Visite intra moenia. Il Presidente Luis Durnwalder, verso il quale a scanso di equivoci nutro personalmente molta stima, dice che non ci deve essere in un ospedale pubblico una sanità a due velocità, una per chi può permettersi il lusso di visite private veloci e una per i meno abbienti che devono mettersi in fila e pazientare. Chi potrebbe dissentire? Prescindendo tuttavia dall’aspetto etico su cui esistono posizioni contrastanti, mi si permetta al riguardo una duplice chiosa. La prima che la legge, giusto o no che sia, prevede l’intra moenia e in misura alquanto più ampia in altre province.

Quindi, o per ragioni ideologiche la si vieta comunque contro le disposizioni al riguardo o, se la si ammette, come non adeguarsi alle norme meno restrittive vigenti in altre aree anche limitrofe? Altrimenti andranno messe in conto azioni legali delle varie categorie di medici che saranno più distratti da contenziosi con la Provincia che attenti alla “good clinical practice”. Tutto sommato - si dice - sono molto pochi i medici che hanno optato parzialmente anche per l’attività privata. Ma se questi sono così rarefatti, quale vantaggio sulle liste di attesa potrà mai avere la sospensione di una attività privata di pochissimi dottori e tra l’altro così compressa (pochissime ore extra, orari e giorni poco... invitanti)?.

Tale decisione sarebbe solo “cosmetica”, termine usato per indicare i risultati di alcuni studi clinici che di per sé fanno colpo, ma che risultano concretamente irrilevanti. Medicina sul territorio. Il potenziamento della medicina sul territorio è una policy che si affermerà sempre di più nel mondo (occidentale). Non basta però auspicarla, bisogna realizzarla in un ottica che preveda l’indispensabile contributo dei medici extraospedalieri, la sintonia con gli ospedalieri ed un rapporto fiduciario tra il mondo medico nel suo complesso e i gestori politici. Insomma, proprio quello che non c’è.

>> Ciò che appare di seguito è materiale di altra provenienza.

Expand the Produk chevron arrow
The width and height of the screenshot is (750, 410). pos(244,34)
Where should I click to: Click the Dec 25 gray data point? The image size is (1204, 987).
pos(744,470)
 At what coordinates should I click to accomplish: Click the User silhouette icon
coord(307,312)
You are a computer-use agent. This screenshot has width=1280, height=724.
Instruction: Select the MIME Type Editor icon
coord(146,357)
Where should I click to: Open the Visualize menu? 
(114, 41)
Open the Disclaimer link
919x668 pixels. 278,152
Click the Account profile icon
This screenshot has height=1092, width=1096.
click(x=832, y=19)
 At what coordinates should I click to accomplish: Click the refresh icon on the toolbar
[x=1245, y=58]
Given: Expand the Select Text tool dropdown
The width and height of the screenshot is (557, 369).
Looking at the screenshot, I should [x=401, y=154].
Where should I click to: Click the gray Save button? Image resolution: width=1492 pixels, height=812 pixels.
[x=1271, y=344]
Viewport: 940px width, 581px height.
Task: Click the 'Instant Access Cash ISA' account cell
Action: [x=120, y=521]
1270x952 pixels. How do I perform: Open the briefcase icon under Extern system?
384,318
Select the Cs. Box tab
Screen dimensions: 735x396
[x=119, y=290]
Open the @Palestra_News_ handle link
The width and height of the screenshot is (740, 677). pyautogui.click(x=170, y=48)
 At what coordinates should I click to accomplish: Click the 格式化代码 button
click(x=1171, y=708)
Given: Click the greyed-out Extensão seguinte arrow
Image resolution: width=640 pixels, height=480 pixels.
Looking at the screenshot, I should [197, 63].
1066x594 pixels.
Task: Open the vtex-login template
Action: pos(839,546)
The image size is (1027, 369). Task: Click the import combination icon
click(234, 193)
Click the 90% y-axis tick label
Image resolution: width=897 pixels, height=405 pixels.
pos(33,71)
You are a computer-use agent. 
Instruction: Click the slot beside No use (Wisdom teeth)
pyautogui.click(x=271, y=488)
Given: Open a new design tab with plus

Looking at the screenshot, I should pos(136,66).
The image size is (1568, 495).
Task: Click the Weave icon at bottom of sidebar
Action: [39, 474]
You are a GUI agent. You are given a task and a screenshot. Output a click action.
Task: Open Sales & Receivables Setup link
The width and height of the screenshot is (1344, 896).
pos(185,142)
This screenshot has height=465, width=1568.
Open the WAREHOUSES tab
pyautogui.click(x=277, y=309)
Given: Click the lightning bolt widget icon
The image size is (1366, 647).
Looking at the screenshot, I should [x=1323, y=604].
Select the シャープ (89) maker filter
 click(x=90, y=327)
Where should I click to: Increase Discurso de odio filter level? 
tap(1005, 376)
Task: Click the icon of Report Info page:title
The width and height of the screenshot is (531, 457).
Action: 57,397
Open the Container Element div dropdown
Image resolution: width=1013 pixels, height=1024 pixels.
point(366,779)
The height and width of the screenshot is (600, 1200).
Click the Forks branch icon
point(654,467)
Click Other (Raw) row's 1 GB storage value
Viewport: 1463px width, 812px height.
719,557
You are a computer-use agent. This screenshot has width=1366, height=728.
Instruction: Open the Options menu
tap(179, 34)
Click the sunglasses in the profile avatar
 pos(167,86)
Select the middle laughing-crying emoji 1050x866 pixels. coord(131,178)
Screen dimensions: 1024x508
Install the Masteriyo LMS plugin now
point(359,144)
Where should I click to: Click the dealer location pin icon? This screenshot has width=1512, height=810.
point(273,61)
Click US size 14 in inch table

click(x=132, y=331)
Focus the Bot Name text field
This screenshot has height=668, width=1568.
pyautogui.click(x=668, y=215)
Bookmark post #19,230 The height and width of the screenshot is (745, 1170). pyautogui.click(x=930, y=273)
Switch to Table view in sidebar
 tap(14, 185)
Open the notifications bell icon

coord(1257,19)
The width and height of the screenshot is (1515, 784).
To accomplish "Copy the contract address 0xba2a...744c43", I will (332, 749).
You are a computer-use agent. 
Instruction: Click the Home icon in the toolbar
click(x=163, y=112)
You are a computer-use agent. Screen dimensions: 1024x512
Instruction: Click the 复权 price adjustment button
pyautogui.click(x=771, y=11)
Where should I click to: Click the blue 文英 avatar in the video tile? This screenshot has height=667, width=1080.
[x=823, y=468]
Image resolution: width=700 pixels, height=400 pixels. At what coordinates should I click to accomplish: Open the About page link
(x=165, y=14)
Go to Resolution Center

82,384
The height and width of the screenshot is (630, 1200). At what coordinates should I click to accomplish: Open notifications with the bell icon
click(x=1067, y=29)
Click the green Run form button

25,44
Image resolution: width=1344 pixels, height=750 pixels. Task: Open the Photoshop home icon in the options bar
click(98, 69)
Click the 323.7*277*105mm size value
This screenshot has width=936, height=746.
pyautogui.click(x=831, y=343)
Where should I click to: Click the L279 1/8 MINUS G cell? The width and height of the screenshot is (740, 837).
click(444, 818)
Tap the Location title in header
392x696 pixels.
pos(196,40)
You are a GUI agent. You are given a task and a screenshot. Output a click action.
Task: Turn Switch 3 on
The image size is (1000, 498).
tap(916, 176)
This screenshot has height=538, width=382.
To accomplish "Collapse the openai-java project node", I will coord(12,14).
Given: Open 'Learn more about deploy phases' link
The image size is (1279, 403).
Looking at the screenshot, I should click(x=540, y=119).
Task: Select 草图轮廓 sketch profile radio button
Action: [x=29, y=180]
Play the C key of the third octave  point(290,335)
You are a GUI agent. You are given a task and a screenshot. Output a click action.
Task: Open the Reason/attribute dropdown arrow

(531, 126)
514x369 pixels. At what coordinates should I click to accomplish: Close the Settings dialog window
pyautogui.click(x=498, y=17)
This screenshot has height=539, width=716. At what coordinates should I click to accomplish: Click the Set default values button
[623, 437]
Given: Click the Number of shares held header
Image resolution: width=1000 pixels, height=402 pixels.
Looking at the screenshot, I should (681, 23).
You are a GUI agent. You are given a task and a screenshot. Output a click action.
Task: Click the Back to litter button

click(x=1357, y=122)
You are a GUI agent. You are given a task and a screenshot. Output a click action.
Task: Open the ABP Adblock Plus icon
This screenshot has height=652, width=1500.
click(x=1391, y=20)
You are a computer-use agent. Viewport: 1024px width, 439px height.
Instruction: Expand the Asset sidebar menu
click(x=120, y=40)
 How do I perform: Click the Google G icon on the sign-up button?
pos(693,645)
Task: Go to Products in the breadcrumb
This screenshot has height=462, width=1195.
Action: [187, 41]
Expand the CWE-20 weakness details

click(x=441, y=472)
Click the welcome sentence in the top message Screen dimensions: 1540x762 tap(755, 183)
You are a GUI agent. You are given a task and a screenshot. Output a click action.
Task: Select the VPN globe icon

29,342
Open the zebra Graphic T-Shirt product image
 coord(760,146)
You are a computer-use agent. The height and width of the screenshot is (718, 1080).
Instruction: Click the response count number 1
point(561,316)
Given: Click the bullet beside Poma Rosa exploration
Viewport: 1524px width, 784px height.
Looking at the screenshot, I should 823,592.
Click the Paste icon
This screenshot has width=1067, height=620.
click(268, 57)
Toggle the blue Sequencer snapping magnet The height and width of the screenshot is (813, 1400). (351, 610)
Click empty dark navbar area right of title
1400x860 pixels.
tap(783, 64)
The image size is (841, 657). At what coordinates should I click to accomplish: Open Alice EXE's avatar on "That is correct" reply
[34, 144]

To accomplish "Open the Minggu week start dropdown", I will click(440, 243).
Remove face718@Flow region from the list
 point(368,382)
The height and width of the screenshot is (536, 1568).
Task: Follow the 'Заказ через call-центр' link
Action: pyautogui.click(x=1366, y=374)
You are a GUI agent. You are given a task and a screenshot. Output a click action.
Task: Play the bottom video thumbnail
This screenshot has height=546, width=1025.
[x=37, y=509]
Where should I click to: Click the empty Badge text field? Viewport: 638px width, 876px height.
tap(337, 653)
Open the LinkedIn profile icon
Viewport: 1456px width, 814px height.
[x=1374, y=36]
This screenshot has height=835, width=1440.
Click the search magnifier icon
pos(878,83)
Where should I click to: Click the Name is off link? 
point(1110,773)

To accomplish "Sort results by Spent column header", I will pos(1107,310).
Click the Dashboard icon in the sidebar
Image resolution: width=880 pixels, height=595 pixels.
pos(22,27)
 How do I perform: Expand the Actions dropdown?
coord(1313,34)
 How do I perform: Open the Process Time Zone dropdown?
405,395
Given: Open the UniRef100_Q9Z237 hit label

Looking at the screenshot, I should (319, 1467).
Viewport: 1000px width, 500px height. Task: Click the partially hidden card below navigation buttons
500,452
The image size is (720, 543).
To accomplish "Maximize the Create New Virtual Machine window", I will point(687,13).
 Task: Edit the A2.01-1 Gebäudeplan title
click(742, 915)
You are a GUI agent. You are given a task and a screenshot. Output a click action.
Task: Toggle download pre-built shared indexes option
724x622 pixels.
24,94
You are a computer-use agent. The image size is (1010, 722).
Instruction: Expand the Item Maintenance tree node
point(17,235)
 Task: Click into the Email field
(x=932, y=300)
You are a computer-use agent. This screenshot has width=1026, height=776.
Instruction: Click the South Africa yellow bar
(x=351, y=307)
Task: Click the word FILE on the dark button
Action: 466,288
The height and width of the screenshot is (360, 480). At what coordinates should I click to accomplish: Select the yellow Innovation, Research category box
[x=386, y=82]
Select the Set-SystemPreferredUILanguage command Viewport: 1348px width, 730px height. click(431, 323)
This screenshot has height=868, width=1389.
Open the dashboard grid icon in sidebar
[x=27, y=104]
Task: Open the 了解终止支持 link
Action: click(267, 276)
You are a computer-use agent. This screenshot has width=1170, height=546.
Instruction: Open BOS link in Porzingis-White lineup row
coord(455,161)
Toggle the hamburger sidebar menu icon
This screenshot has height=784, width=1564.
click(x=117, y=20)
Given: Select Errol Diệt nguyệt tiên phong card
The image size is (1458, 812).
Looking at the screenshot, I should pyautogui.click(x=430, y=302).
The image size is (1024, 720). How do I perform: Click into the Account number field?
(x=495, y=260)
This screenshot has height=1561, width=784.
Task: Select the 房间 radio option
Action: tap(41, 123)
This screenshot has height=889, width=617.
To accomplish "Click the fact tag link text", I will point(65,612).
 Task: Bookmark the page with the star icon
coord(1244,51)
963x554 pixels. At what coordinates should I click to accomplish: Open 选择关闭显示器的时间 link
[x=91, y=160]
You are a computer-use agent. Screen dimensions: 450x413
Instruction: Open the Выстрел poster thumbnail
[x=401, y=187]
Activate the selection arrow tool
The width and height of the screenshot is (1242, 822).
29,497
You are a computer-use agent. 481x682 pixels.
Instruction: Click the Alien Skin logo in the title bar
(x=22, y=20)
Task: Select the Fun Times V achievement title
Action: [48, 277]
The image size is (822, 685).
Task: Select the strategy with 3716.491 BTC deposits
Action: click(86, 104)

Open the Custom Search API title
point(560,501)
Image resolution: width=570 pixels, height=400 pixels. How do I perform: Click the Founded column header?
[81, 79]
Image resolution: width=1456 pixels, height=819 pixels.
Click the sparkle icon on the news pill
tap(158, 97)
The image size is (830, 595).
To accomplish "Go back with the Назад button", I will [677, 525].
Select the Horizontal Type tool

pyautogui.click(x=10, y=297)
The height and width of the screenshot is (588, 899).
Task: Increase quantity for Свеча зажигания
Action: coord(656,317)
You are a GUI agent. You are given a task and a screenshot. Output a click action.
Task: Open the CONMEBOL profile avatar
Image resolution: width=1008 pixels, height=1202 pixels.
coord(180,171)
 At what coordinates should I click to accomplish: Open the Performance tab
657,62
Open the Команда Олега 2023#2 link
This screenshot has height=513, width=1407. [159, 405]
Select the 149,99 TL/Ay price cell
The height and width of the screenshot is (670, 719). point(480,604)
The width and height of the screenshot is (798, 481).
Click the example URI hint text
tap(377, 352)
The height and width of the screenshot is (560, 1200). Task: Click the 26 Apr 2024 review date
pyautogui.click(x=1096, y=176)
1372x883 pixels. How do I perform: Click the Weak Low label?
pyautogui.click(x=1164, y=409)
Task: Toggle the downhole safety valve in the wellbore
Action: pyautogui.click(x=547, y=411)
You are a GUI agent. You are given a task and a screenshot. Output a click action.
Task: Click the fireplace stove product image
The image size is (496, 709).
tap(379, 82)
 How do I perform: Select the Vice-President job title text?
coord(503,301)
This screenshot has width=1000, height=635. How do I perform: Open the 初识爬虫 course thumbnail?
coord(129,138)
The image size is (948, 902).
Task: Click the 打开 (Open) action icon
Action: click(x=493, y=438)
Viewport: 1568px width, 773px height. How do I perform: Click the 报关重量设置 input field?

La complessità di tali problemi è oggettiva (facile criticare, difficile fare), ma ciò non giustifica ipotesi di soluzioni che hanno probabilità zero di essere realizzate o che non avrebbero impatto alcuno. Non ho ricordo di scelte politiche fatte su segnalazione di organismi medici (di carattere consultivo) che siano state poi recepite almeno in parte dai gestori politici mentre ricordo non pochi progetti provinciali realizzati contro il parere dei medici e dell’Ordine. Il Servizio di medicina complementare a Merano e la Neuro-riabilitazione a Vipiteno sono esempi emblematici e tutt’altro che unici. Spero sinceramente di sbagliarmi ma, se non si sterza decisamente, concorrendo tutti ad un clima di schietta collaborazione, o anche di contrapposizione purché priva di preconcetti ed esente da interessi puramente politici, la Sanità altoatesina (che ancora ritengo tra le buone realtà esistenti nel nostro Paese), è destinata ad un progressivo peggioramento con sicure ricadute sulla cittadinanza socialmente più indifesa.

A mio modesto avviso, elementi poco ottimistici sono scelte ospedaliere non su base meritocratica, incongruenze e inadeguatezze comportamentali da parte di alcuni medici (nessuno è perfetto, ovviamente), la probabile riduzione numerica di medici e specialisti nel futuro prossimo, la prevedibile riduzione dei fondi per la sanità. E’ dunque il momento giusto per un più proficuo e corretto rapporto tra politici e mondo medico e per non compiere affrettati errori gestionali. Diabolicum perseverare.